*Directions:* Copy the entries word for word, starting at the line containing "Identify the location of x-tick-label: 36." and ending at the last line of the entries.

*Dataset records:*
____

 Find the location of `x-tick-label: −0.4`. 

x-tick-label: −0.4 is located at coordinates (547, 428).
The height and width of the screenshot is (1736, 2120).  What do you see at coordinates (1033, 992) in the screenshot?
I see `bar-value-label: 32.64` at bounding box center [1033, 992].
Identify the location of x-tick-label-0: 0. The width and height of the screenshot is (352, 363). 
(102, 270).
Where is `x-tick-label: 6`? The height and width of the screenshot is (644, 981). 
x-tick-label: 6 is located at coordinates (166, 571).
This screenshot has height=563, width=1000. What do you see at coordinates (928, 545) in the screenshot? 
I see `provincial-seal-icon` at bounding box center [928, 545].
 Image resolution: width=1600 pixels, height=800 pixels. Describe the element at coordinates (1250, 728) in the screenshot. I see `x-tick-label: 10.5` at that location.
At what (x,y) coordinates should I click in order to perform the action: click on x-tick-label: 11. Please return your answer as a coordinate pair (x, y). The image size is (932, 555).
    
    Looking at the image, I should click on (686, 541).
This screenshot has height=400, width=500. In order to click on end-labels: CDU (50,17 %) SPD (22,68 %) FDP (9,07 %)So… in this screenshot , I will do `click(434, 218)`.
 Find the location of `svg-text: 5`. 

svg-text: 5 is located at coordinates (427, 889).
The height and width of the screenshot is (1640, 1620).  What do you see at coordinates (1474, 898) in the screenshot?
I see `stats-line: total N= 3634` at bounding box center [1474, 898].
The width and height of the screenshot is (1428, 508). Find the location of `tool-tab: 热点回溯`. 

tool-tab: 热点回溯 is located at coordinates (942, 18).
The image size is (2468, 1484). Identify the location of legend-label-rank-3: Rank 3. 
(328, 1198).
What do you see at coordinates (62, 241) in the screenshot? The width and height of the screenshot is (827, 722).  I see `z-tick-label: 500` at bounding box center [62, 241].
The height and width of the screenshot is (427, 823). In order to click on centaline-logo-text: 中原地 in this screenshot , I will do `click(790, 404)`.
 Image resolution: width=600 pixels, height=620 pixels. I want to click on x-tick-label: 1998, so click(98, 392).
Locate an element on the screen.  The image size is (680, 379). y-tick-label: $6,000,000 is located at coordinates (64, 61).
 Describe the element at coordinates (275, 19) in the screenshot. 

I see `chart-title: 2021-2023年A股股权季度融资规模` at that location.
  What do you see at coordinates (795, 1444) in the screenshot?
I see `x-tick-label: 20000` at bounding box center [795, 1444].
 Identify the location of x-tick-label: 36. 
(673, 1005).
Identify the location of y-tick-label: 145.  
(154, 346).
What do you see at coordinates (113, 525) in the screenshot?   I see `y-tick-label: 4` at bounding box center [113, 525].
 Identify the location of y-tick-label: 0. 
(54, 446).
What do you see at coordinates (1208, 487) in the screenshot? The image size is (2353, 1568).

____

*Answer for this exercise:*
 Identify the location of x-tick-label: 36. 
(673, 1005).
Identify the location of y-tick-label: 145.  
(154, 346).
What do you see at coordinates (113, 525) in the screenshot?   I see `y-tick-label: 4` at bounding box center [113, 525].
 Identify the location of y-tick-label: 0. 
(54, 446).
What do you see at coordinates (1208, 487) in the screenshot? The image size is (2353, 1568).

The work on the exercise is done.